Bad body image days. You know what I’m talking about. Those days when you wake up, glance in the mirror, and that mean girl/guy voice immediately whispers, neigh, hisses “not good enough” in your ear. Those types of days when you decide that the voice is right, and you make the choice to launch into what I affectionately refer to as “the mental terrorist scan of doom.” This is that scenario when you find yourself staring into your bathroom mirror (or even worse a full length mirror) and picking apart every perceived imperfection with a fine-toothed comb. What does this do for us? Well clearly it makes us feel worse. How does it help? It doesn’t. Not in any way. So why do we do it? And more importantly what spurs on those bad body image thoughts?
I don’t believe there are any simple answers to either of those questions. Sometimes there are clear-cut reasons for the thoughts and sometimes we just wake up with them. Other times it feels like we are absolutely compelled to point out our own flaws and inadequacies. Who needs enemies when we have ourselves?
The good news is there are ways to combat these thoughts. Below you will find ten tips to turning a bad body image day around. Remember, practice makes perfect progress, so using these tricks over and over is the way to become adapt at snapping yourself out of those bad body days.
- Hold up: Pause. Take a Step Back. Breathe. Take a few moments to think and breathe before your decide to launch into a mental tirade on your appearance. How are you feeling emotionally? Spiritually? Physically? What is going on right now in your life? What would be more beneficial to channel your energy into today?
- Opposite Action: This one is a toughie, but tried and true. Find something on your body that you are thankful for and take a moment or two to thank it! This could mean writing it down, saying it out loud in the mirror, or just saying it to yourself. (I.E. “I am grateful for my legs, because they are strong and take me from point a to point b.” Or “I am thankful for my stomach, because it does it’s job every day for me.”)
- Distract yourself: Don’t let yourself go down the self-hate path. When you find yourself feeling the bad body vibes, find something else to occupy your mind. Call a friend, pick up a good book, color a picture, knit something, etc. Dig deep into that coping took box and find something to get blissfully lost in.
- Practice self-love: Instead of being mean to yourself, make the choice to practice self-compassion. Remind yourself of your ultimate goal to love and accept yourself. Instead of focusing on your flaws, tell yourself “I am a work in progress.” Repeat to yourself, “I was not put here to be perfect.” Over time you will begin to internalize this self-compassion and it will start to feel more natural.

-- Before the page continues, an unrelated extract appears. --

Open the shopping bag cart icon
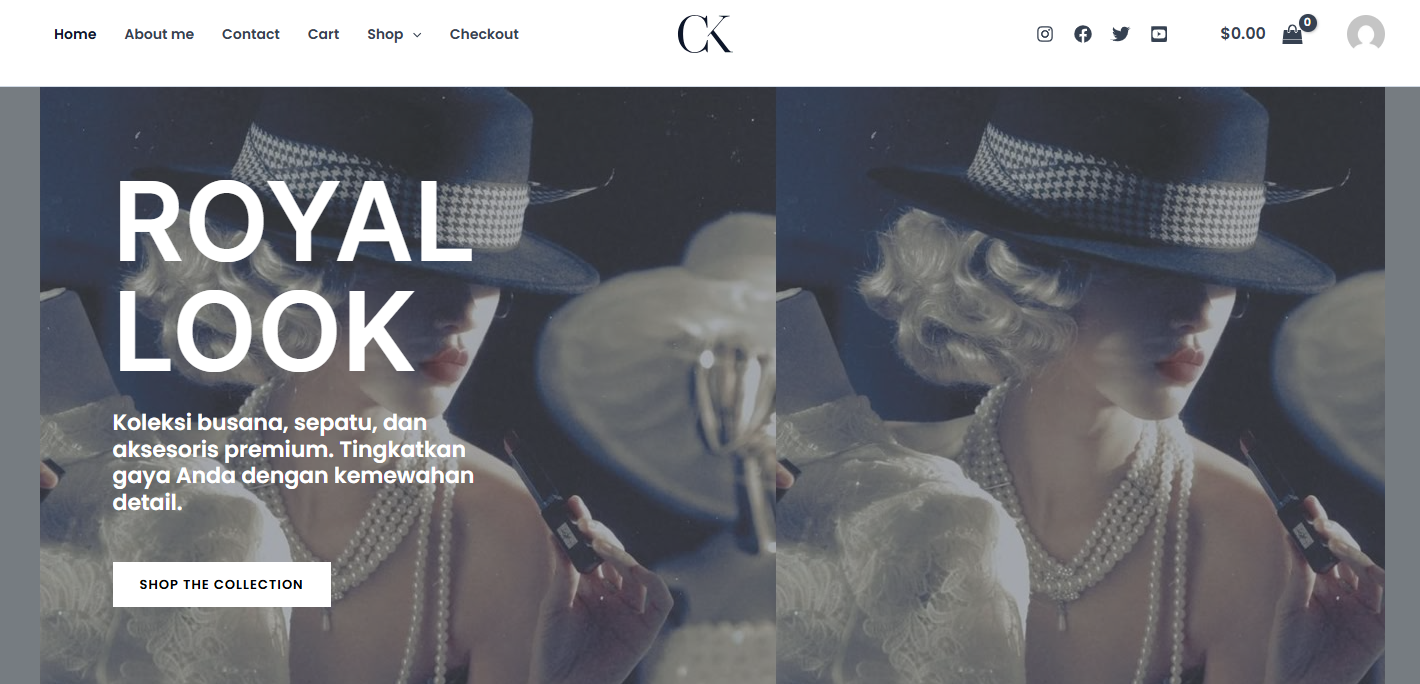This screenshot has height=684, width=1420. coord(1292,35)
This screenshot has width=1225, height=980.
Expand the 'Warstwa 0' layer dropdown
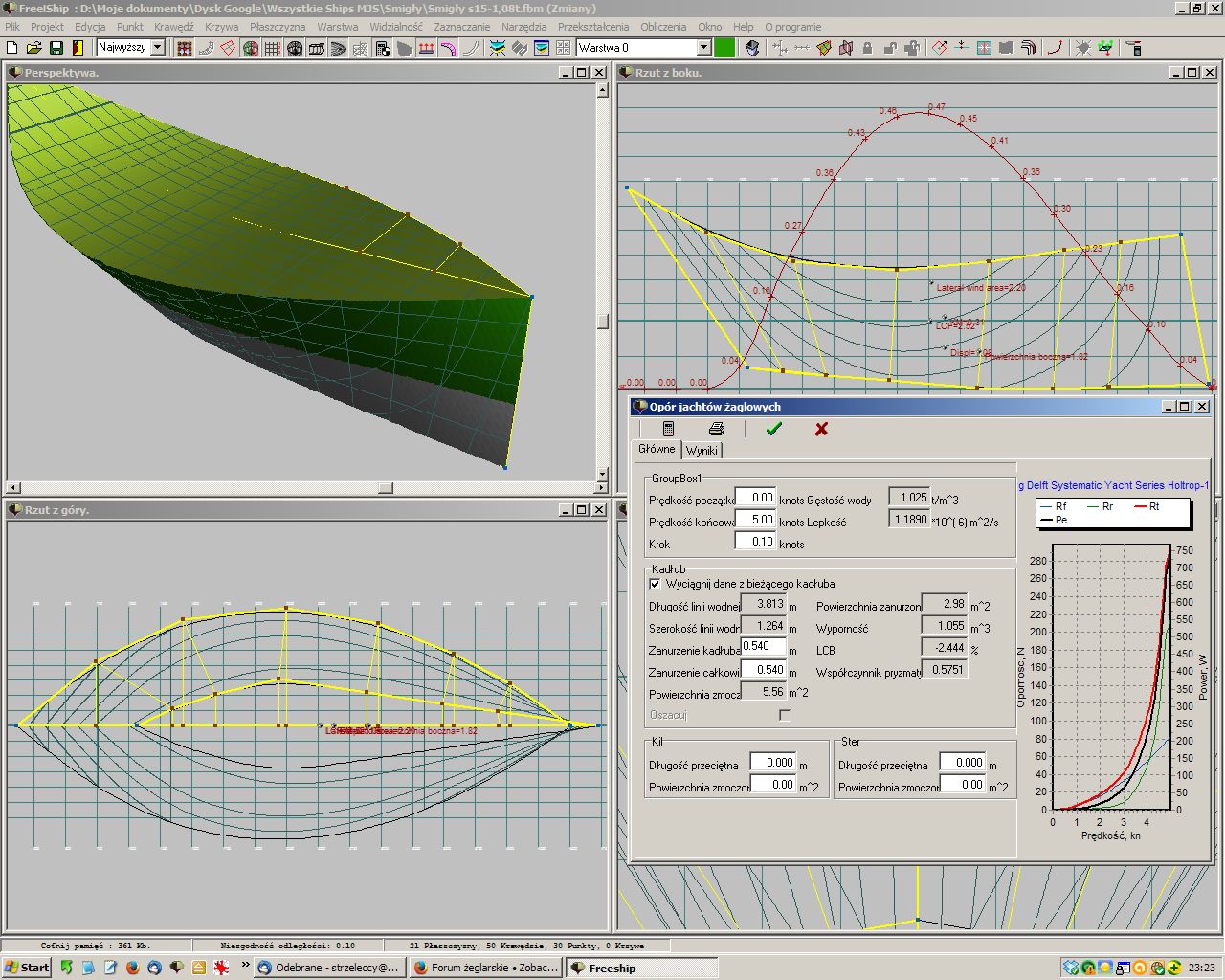[x=703, y=47]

- Treat yourself like you would a friend: Imagine meeting your best friend for coffee. She walks into the shop, sits down, looks are you in despair and says, “I’m feeling really insecure right now.” Now imagine that you scan her up and down with a critical eye, and then begin to list off all of her imperfections and physical flaws. Sound absurd? That’s because it is! We would never keep friends if we talked to them like we talk to ourselves. Make a commitment to begin responding to yourself like you would a good friend. You deserve as just as much kindness and love as you give to others.
- Focus on the internal: When your attention becomes negatively fixated on the external, make it a point to consider what really matters-the internal. Write down a list of all the positive attributes about yourself that don’t have to do with appearance or weight. Put this list somewhere easily accessible, and look at it whenever you need to remind yourself of your dreams, kind heart, intelligence, humor, etc. (i.e. the things that truly define us).
- Challenge the negative: Write down the negative thoughts about your appearance that you are having. Now write down positive counter arguments to these statements. Even if it feels disingenuine, writing down the counter arguments allows us to begin the process of changing our thoughts. Change your thoughts, change your life.
- Self-Care: Do something nice for yourself. Take a bubble bath, get a pedicure, watch your favorite movie. Distract yourself from the negative thoughts by treating yourself with extra kindness. Each time you choose one of these self-soothing activities over abusing your body you move one step closer to self-acceptance.
- Remind yourself of how much more you are than a body: A scale measures your gravitational pull towards earth. That is all. You are so, so much more than a number. You are your ambitions, your bravery, your triumph over adversity. You are your dreams, your passions, your soul. You are a living, breathing miracle. You are you!
- Write it down: Write down the negative thoughts. Take a moment to look at them. Now put them into a box on your dresser, close the lid, and walk out the door. Alternatively, if you are feeling particularly sassy, rip the piece of paper up and toss the pieces into the garbage. By doing this you are taking the power back from the thoughts and reclaiming it as your own. You are shutting the thoughts down before they have a chance to ruin your day.
You have the power to choose self-love, even on a bad body image day. Even though it may feel hard initially, over time these techniques will get easier and easier to use. So next time your feel those mean girl/guy thoughts creeping in, try one of these ideas! What do you have to lose? You have probably already tried being nasty to yourself and it has kept you stuck. Give being your own friend a try. You can do it!